As part of international activity and internationalist action, which is an inseparable element of the Party's identity, give priority to:

  • strengthen the international Communist and revolutionary movement and to strengthen the anti-imperialist front;
  • the struggle for peace and internationalist solidarity;
  • the struggle for the rights of the workers and peoples, against exploitation and oppression, for freedom, sovereignty, democracy, social progress and socialism.

★★★

The XXII Congress affirms its confidence in the strength and capacity of the workers and the people to confront a reality that is marked by growing instability and a worsening international situation, and with a domestic situation where there are projects to intensify policies at the service of monopoly capital and to promote backward and reactionary conceptions that threaten rights, living standards and democracy.

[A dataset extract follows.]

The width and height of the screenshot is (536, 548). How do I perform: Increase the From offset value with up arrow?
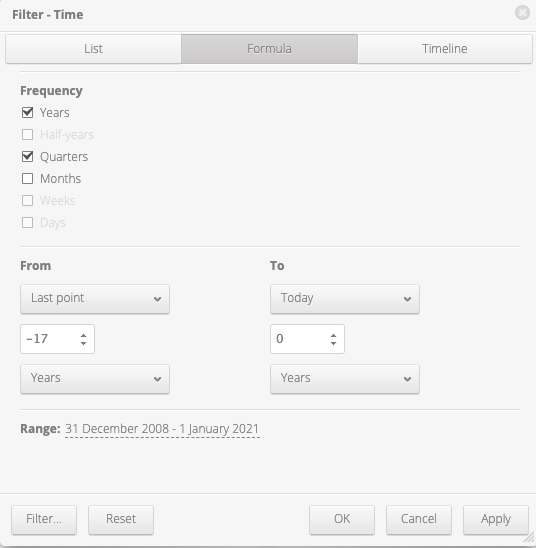click(83, 335)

These are times of resistance and struggle in which the Party, the workers and the people are called upon to assert the values of April, paving the way for a Portugal with a future, inseparable from the activity to break with right-wing policies and to build a patriotic and left-wing political alternative.

These are times to face reality, with courage, determination and initiative. With the confidence of those who, with over one century of activity, know that that the condition for resisting, advancing and winning lies in the struggle of the workers and people, and in the PCP's decisive role.

These are times to take the initiative, for April, for democracy, for Socialism and Communism.